I love working in a place where I start a creation, and I'm met with appreciation, not sneers or despair.  I love that it's a small enough school that I can take small actions that will likely make a difference in the lives of our students.

Some of our ideas fall flat--for instance, we were planning to have a chili cookoff a week from today, but so far, no one has signed up to compete.  We'll send out an e-mail on Monday, and if there's no interest, we'll move along to another project.  I've bought lots of heart shaped cookie decorating kits for Feb. 14, so lack of interest in a chili cookoff won't break my heart; in fact, I was only doing it because a few people suggested it.

I'm taking a page from the way my church approaches these kinds of projects.  I see myself in a pastor/leadership role.  There are important tasks to be done, and I do them.  There are ideas that feed my creative soul, and I do them.  If others have a vision that fits with the larger mission of the school, great, if they want to lead that project.  If no one wants to lead a project, we don't do it.

I'm lucky in a way that many church pastors aren't:  my campus has only been in existence for about 6 years, so I don't have to wrestle with the "That's the way we've always done it" response.  People are happy for our efforts to make the campus a cohesive community.

Yes, I know how lucky I am.

Thursday, February 1, 2018

The Movies of My Nuclear Adolescence

When I was at the library last week, picking up Ursula K. Le Guin's last book, I also got a DVD of Testament, which had some DVD extras, like "Testament at 20."  The DVD is due soon, so last night I watched the 20 year retrospective.

How interesting to hear the views of the cast (the children so grown up!), the director, the musician who wrote the score, and assorted other people.  I knew it was a small budget film, and I am always interested in the stories of artists making a way out of no way.

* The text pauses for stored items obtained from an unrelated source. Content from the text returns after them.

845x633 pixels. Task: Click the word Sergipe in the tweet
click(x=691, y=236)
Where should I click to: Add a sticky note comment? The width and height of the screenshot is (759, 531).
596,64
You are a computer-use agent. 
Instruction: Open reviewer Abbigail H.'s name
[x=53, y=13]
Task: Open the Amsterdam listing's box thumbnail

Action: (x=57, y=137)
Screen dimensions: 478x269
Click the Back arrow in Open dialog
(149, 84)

After I watched it, I thought, let me just watch the explosion scene--and of course, I wound up watching the whole thing, as I continued my big sorting project.  How strange to watch that devastating nuclear war movie, the one I could argue has the most wrenching impact because it doesn't overwhelm you with special effects, as I sorted through old paperwork, especially letters of recommendation.

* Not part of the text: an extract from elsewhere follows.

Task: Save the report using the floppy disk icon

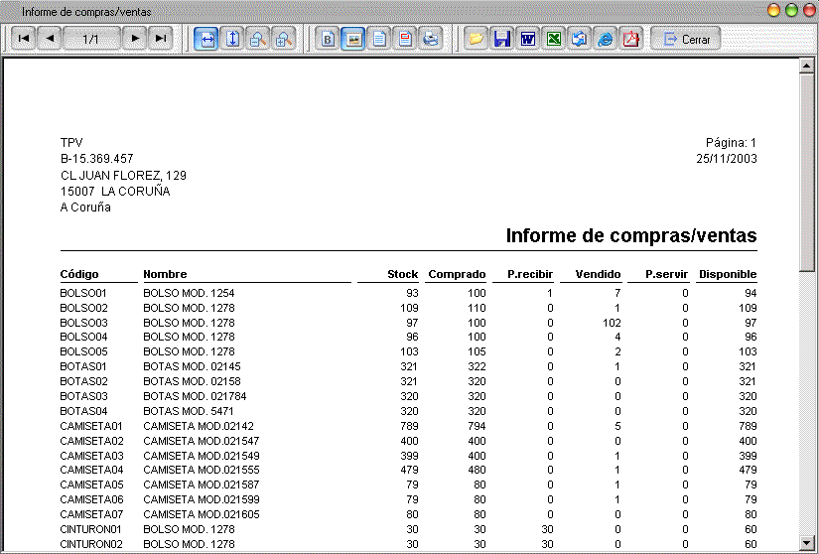Action: click(502, 39)
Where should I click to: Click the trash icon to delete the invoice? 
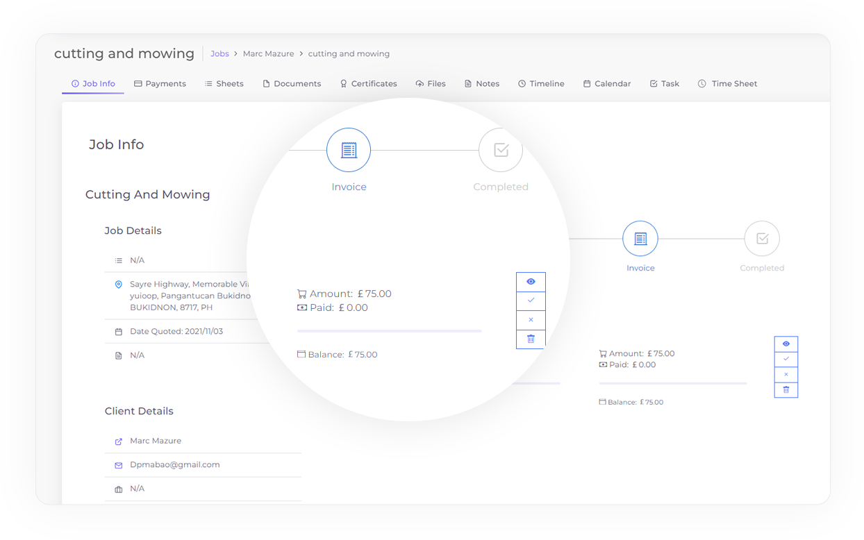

Several people who wrote those letters are dead, and one of them has ALS, with a grim prognosis.  Some of those letters are written in support of career trajectories we will not be taking. 

I also sorted through some books.  I'm still at the point where the decisions are easy, where I'm wondering why I kept the books at all.

I thought about watching the movie when it was shown on American Playhouse in the fall of 1984.  A few of us gathered around the big screen (which in those days meant a special projector) TV in the student canteen.  We were expecting something like The Day After.  Testament is not that movie.

It's also interesting to watch this movie in this current age of war drums beating, of a psychotic North Korean leader and an ignorant U.S. president.  It's clear to me that Trump never saw the movies of my nuclear adolescence.  Let him sit through Threads and then talk to me of first strikes and pre-emptive attacks.

This morning I did some Internet wandering and finally, after all these years of periodic searching, I found the short story written by Carol Amen which was the foundation for the movie.  I also found this interview with the director--full of interesting insight!

I also found this review, which ends this way:  "Testament was about facing the unthinkable in 1983 and being called to do something about it. Although replaced by other serious maladies, today we can count our lucky stars that those nightmares of full-scale nuclear war have largely gone away."

Like the zombies beloved by so many as an apocalyptic instrument, those nightmares have returned.  Sigh.